There is much controversy over whether women can and should safely consume alcohol during pregnancy. One study shows that women can have some alcohol but many experts argue that doctors should advise against it.
One new study shows that women can drink alcohol in a reasonable, moderate manner while pregnant and that it could actually be good for their child.
But experts argue that the risk involved is not worth the drink. One expert said, “I really think we should recommend abstaining [from drinking] during pregnancy. I really believe that even a glass of wine now and again is really damaging.” In the United States the general practice is for physicians to urge women not to drink during pregnancy.

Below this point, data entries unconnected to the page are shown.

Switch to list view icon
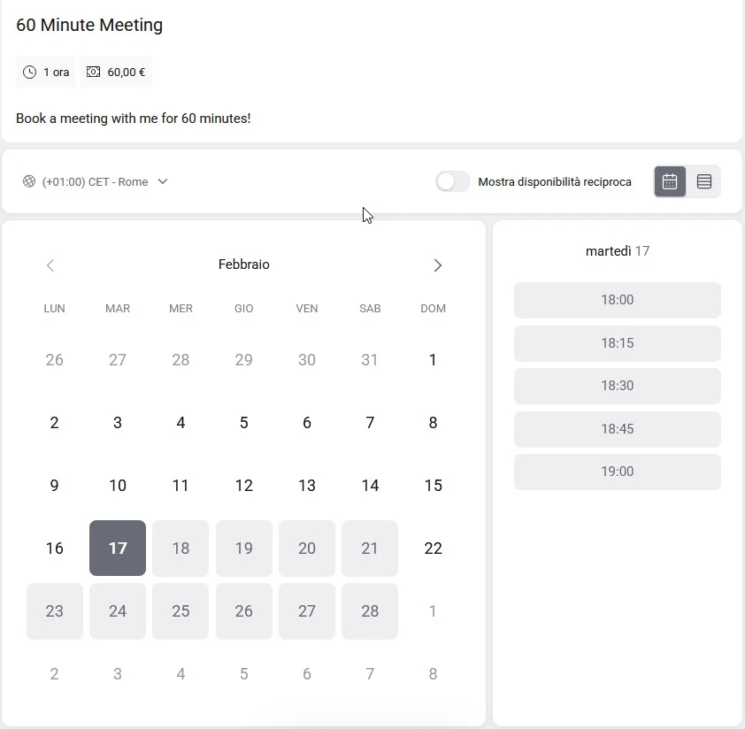pyautogui.click(x=704, y=181)
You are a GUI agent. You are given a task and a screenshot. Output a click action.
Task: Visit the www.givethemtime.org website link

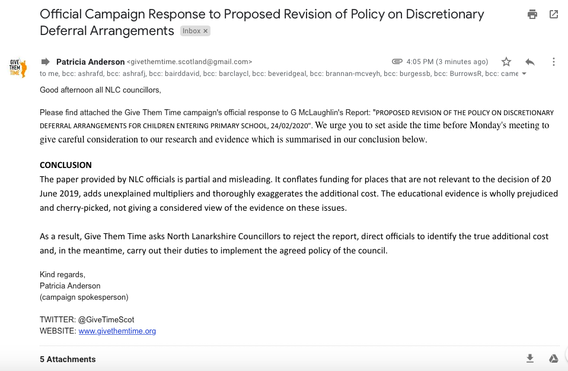click(117, 331)
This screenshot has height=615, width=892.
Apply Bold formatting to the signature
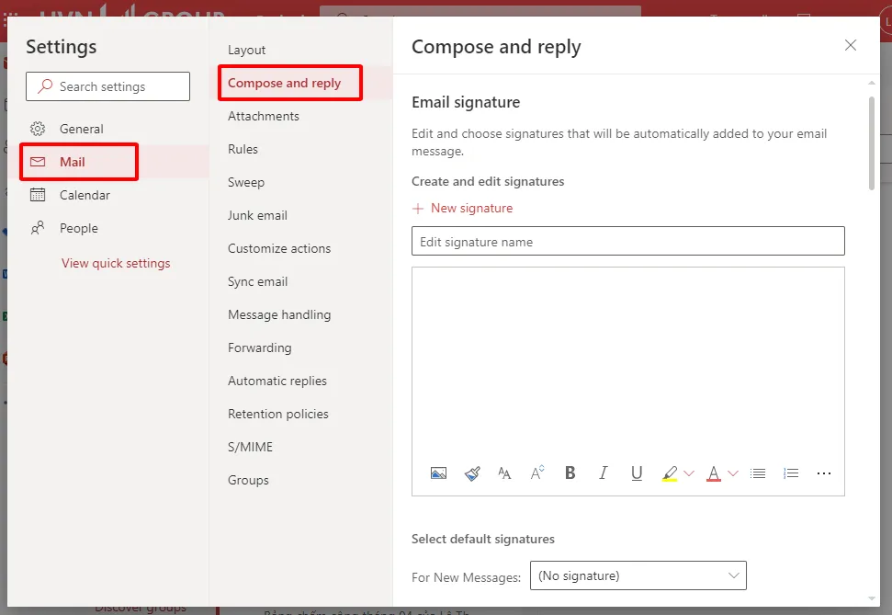(x=570, y=473)

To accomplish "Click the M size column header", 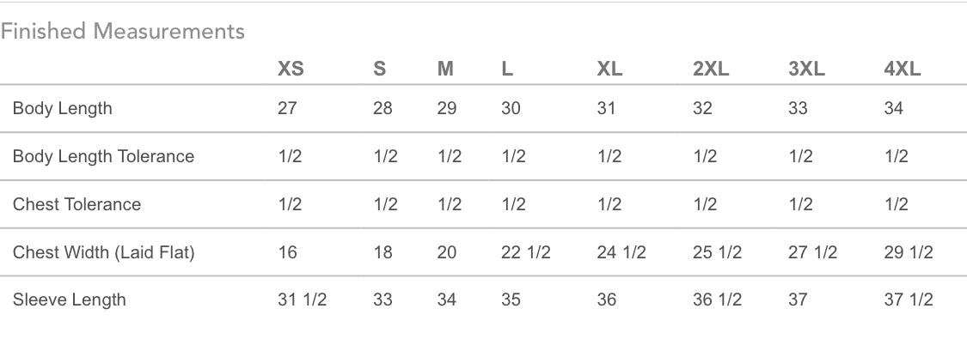I will coord(445,70).
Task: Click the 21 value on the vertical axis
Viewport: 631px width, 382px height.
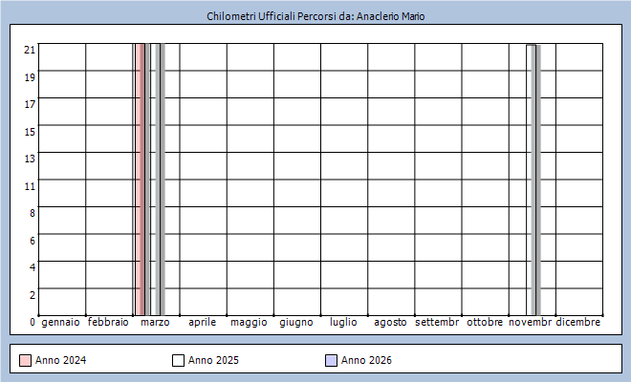Action: tap(30, 50)
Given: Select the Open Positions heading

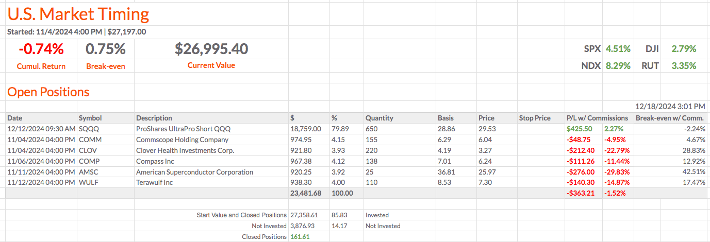Looking at the screenshot, I should click(48, 92).
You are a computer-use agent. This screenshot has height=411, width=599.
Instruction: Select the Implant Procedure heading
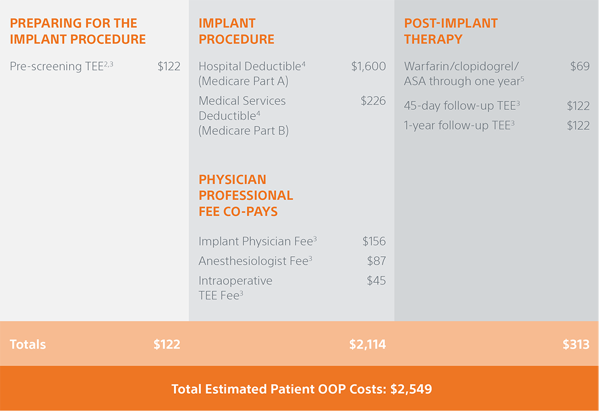(x=236, y=31)
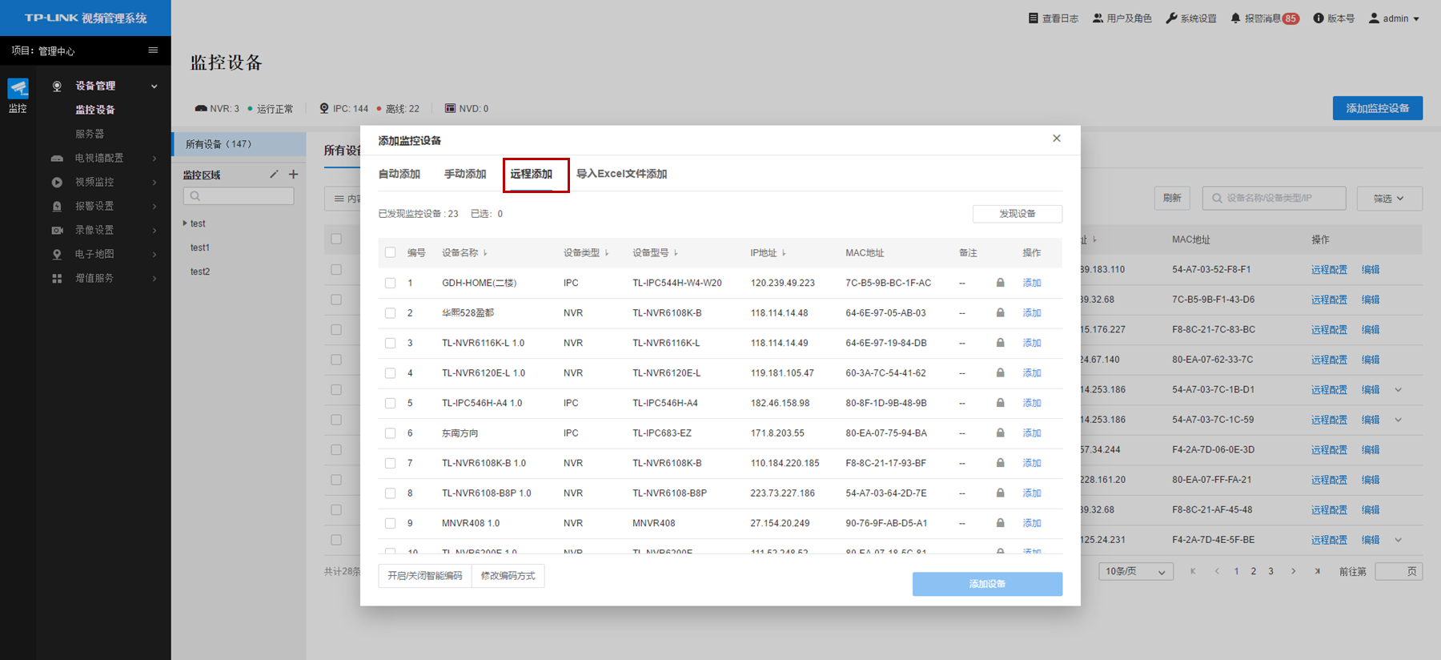Click the pencil edit icon for 监控区域
This screenshot has height=660, width=1441.
coord(274,175)
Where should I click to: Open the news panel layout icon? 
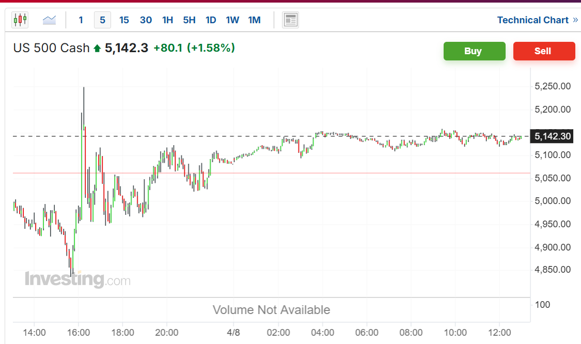pos(290,20)
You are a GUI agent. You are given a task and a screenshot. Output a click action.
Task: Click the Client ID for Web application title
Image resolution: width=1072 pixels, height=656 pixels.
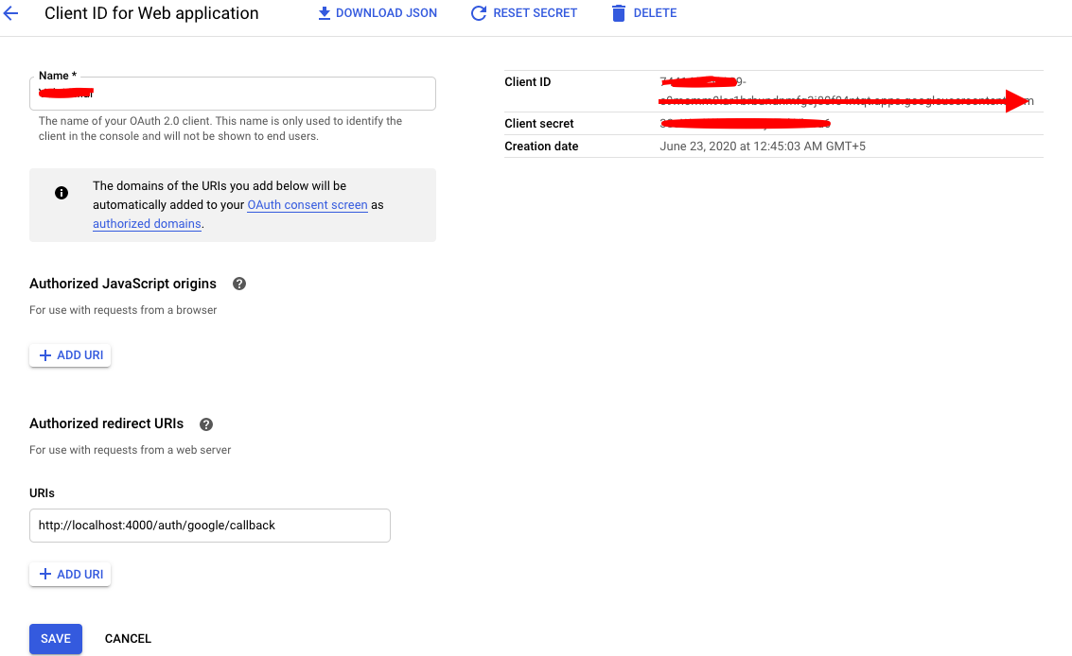pyautogui.click(x=151, y=14)
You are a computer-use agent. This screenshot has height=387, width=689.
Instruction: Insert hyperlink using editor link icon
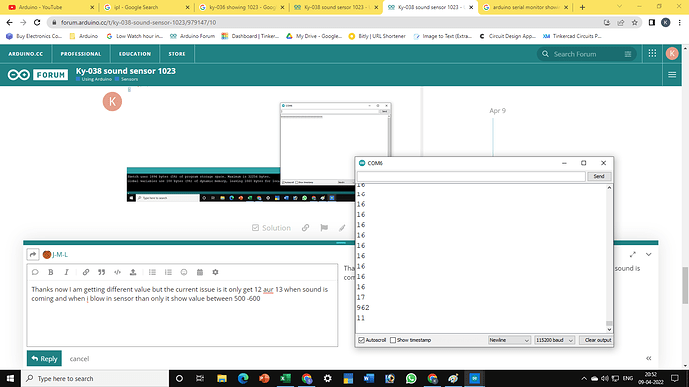pyautogui.click(x=86, y=272)
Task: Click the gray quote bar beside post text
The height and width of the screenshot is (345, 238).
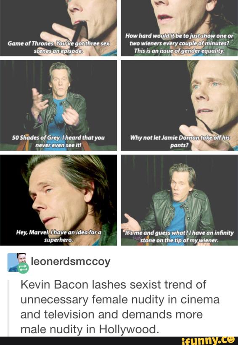Action: (8, 308)
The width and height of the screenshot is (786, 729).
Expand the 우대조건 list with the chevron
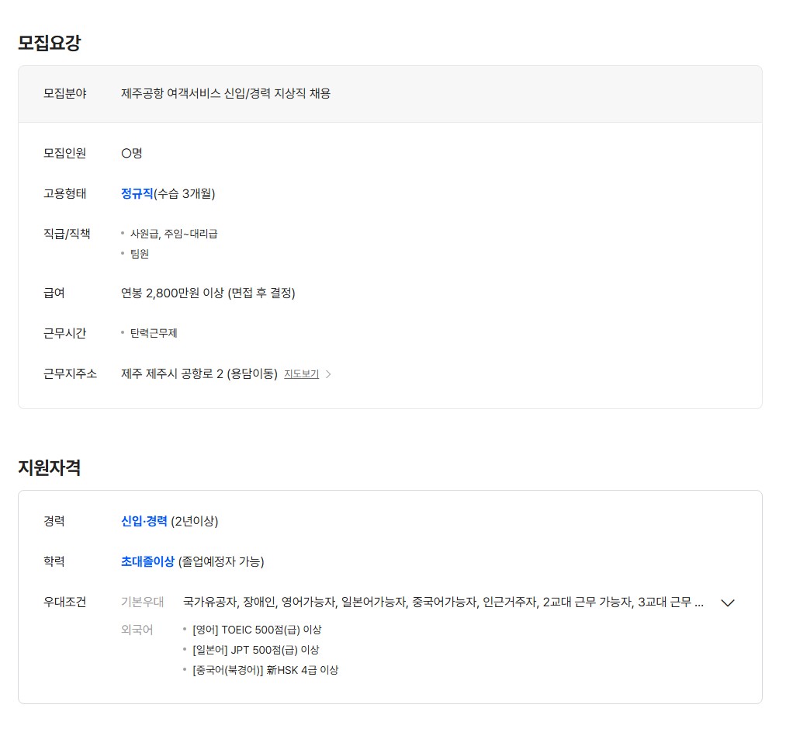(x=727, y=602)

NBC news sheds light on this issue, “Studies have shown that heavy drinking causes birth defects. Niclasen was curious about how maternal drinking affected the mental health of their offspring. The study Niclasen looked at data from the Danish National Birth Cohort, which surveyed 37,000 women. Children with mothers who drank moderately — about 90 units throughout pregnancy, which works out to about two drinks a week — experienced better mental health than children whose mothers completely abstained from drinking.”
The author of the study issued a statement saying, “The abstainers did the poorest in all outcomes. They were the poorest educated, smoked the most, did not exercise, and watched a lot of TV. The moms who drank moderately did everything else right, in general; they exercised regularly, ate better, did not watch a lot of TV, had healthy BMIs, and were better educated. While these lifestyle factors have a huge impact on mental health, the author found that when she controlled for them, mom’s alcohol consumption still had small influence on the children’s mental health.”
But another expert was on the fence saying, “There is so much that happens to these kids between birth and 7 years of age … there is a lot of stuff you are not accounting for. Things like reading to a child or taking a lot of walks together could account for the small differences in mental health.”